Задолго до восхода солнца капитан, сон которого все время нарушался тревожными сновидениями, покинул свое жесткое ложе из шкур и попон, на котором он тщетно пытался хоть немного отдохнуть, но нервное возбуждение делало всякий отдых немыслимым для него.
Тогда он принялся расхаживать большими шагами взад и вперед по небольшой площадке, оставленной свободною в центре лагеря, чувствуя невольную зависть к солдатам, которые спали тихим и безмятежным сном, завернувшись в свои сарапе.
Между тем мало-помалу занимался рассвет. Сова, утренний крик которой возвещает близость солнечного восхода, уже принялась издавать свои грустные звуки. Капитан толкнул ногою старшего погонщика, спавшего возле костра, и разбудил его. Малый принялся протирать глаза и затем, окончательно стряхнув с себя сон и приведя в порядок мысли, подавил зевоту и произнес:
— Капитан, какая муха вас укусила, что вы ни с того ни с сего будите меня в такую рань? Смотрите, едва занимается заря. Дайте мне поспать еще часочек. Мне снился прекрасный сон, я постараюсь его досмотреть. Поспать вволю — большое наслаждение.
Капитан невольно улыбнулся при этих словах погонщика. Тем не менее он не счел возможным исполнить его просьбу, так как серьезность положения не позволяла терять времени попусту.
— Живее! Живее! Ради Бога! — вскричал капитан. — Подумайте о том, что мы еще не добрались до Рио-Секо и что если мы хотим совершить этот опасный переход до вечера, то должны торопиться.
— Совершенно верно, — ответил погонщик, успевший подняться на ноги, свежий и бодрый, как человек, пробудившийся от сна час тому назад, — вы уж извините меня, капитан. Мне и самому неприятна будет всякая дурная встреча: закон налагает на меня ответственность за целостность порученного мне груза, и если случится несчастье, я и моя семья пойдем по миру.
— Правда, я и забыл об этом условии.
— Что же тут удивительного! Ведь вас оно не касается, тогда как у меня ни на минуту не выходит из головы, и я клянусь вам, капитан, что, взявшись за это опасное дело, я уже имел множество причин раскаяться в своем поступке. У меня какое-то дурное предчувствие, что вряд ли мы совершим переход через эти проклятые горы целыми и невредимыми.
— Ну, что это еще за глупости? С вами идет сильный конвой.
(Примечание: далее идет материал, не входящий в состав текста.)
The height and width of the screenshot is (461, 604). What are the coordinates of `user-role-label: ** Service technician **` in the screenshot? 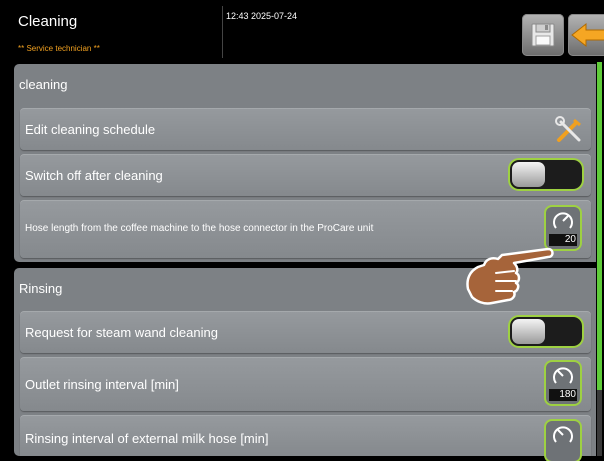 It's located at (59, 48).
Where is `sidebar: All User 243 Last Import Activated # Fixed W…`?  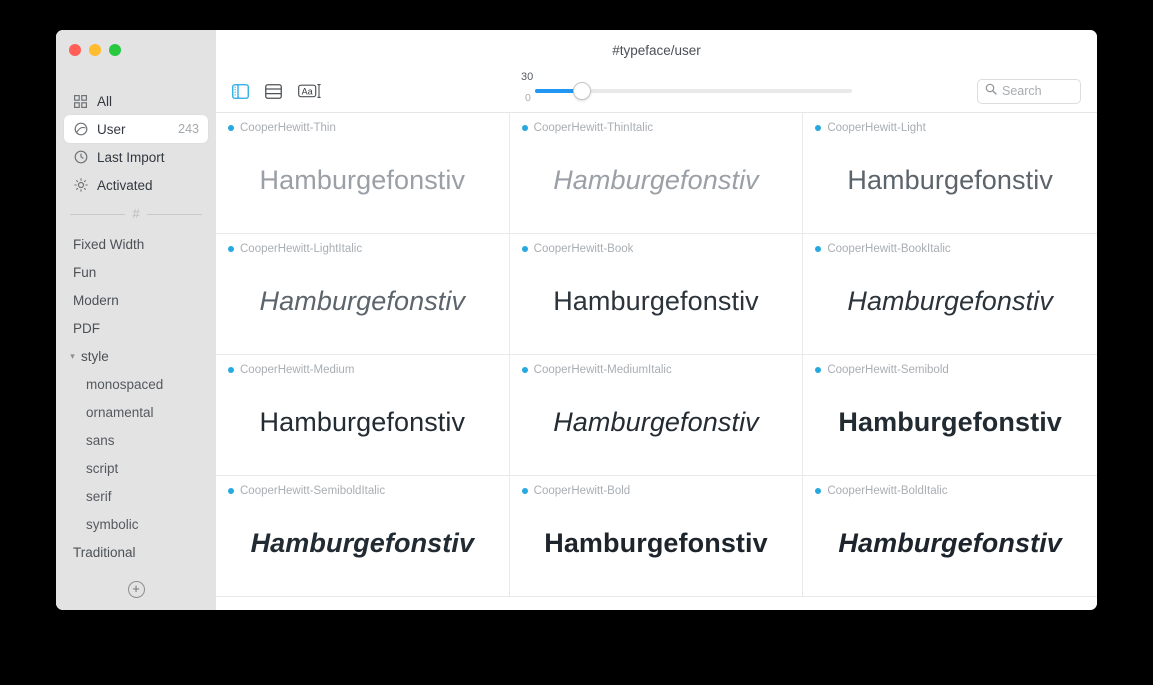
sidebar: All User 243 Last Import Activated # Fixed W… is located at coordinates (136, 320).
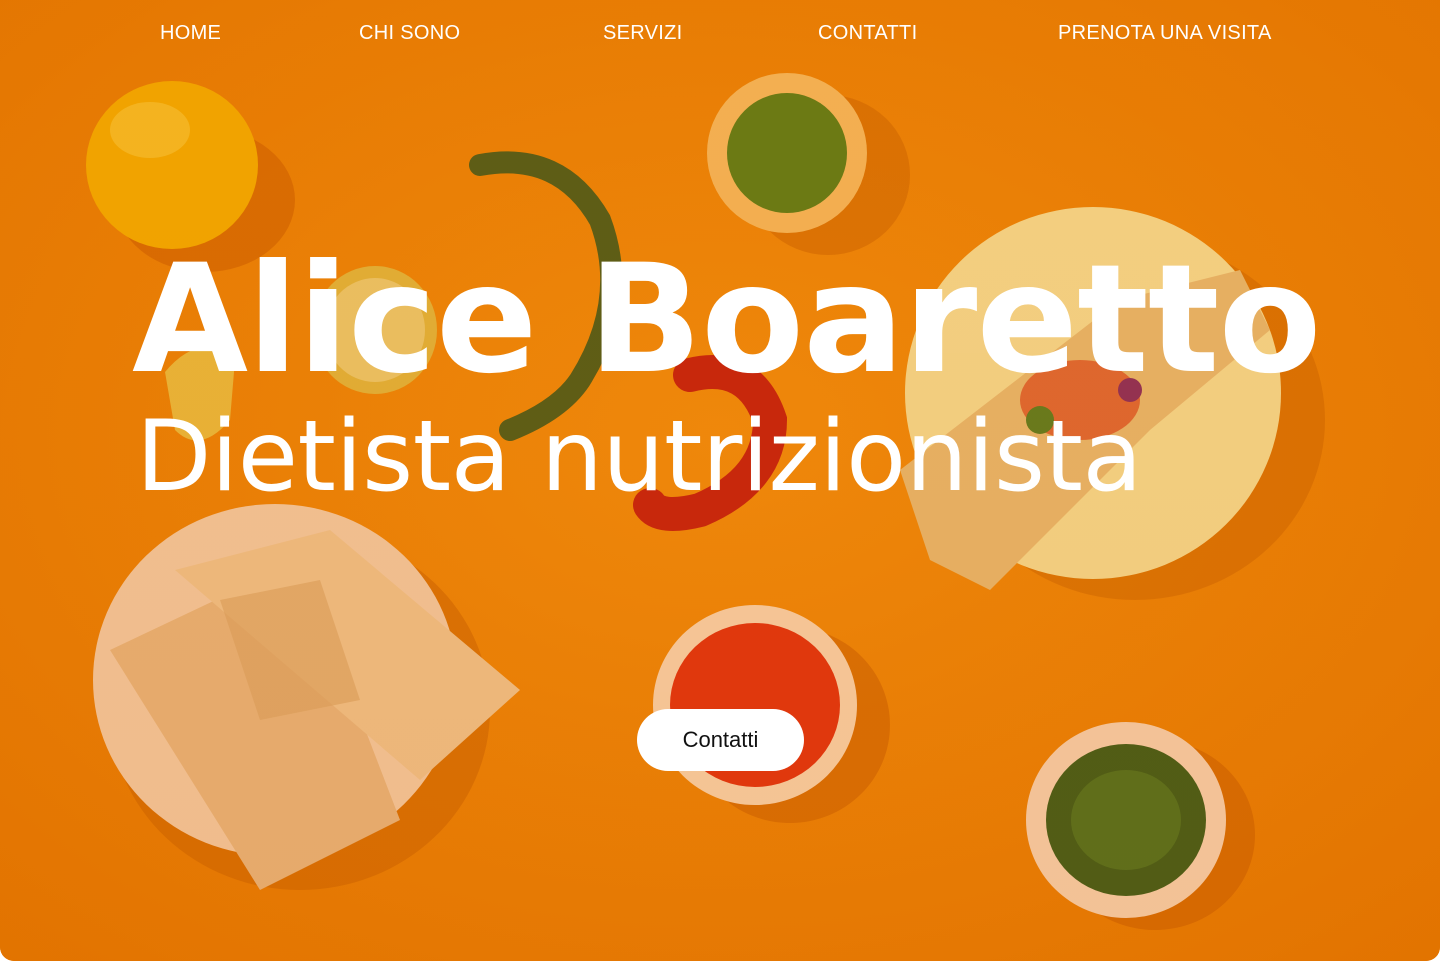  I want to click on nav-home-link: HOME, so click(190, 34).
Чего вам опасаться?
— Я прекрасно все это понимаю, но тем не менее вполне убежден в том, что предчувствие мое меня не обманывает и что это путешествие будет для меня роковым.
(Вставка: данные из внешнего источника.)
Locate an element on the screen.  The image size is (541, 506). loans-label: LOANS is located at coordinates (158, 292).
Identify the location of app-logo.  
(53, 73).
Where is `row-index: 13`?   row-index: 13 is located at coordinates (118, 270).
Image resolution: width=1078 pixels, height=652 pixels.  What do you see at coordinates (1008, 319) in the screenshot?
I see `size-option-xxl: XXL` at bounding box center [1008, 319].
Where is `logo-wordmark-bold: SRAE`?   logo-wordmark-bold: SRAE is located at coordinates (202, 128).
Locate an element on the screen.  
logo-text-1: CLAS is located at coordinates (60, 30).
Хотя у офицера тоже были все основания тревожиться, однако он не находил возможным проявлять свое беспокойство перед погонщиком — он считал необходимым возвратить ему мужество, которое тот готов был утратить.
— Да вы просто с ума сошли! — вскричал он. — Выкиньте из головы эти вздорные мысли, засевшие в вашем отяжелевшем мозгу.
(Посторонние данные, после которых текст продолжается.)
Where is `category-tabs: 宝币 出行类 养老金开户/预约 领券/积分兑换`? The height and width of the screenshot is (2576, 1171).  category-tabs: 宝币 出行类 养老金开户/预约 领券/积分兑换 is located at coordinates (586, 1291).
Погонщик покачал головой с серьезным видом.
— Смейтесь, если вам угодно, капитан, над моими мыслями, — ответил он, — вы человек ученый и, разумеется, считаете суеверия предрассудком, не веря ни во что. А я, бедный невежественный индеец, принадлежу к людям, верующим во все то, чему верили мои предки. Отсюда вы можете сделать заключение, что даже те индейцы, которые затронуты цивилизацией, имеют слишком твердую голову для того, чтобы проникнуться вашими идеями.
— В таком случае объясните же мне, — возразил капитан, желавший окончить этот спор, не задевая самолюбия погонщика, — что именно побуждает вас думать, будто путешествие наше кончится неблагополучно? Вы не такой человек, чтобы пугаться своей тени, знаком я с вами давно и вполне уверен в вашей непоколебимой смелости.
— Спасибо на добром слове, капитан. Да, я храбр и не однажды доказывал это на деле, но все это было тогда, когда я ясно видел опасность, а не имел дело с чем-то сверхъестественным.
Капитан нетерпеливо покусывал свои усы, слушая утомительную болтовню погонщика, но, зная его как человека, не способного тратить время попусту и твердого в своих убеждениях, он решил выслушать его до конца.
Молодой человек умерил свое нетерпение и холодно спросил:
— Наверно, вы видели дурное предзнаменование незадолго до того как отправиться в путь?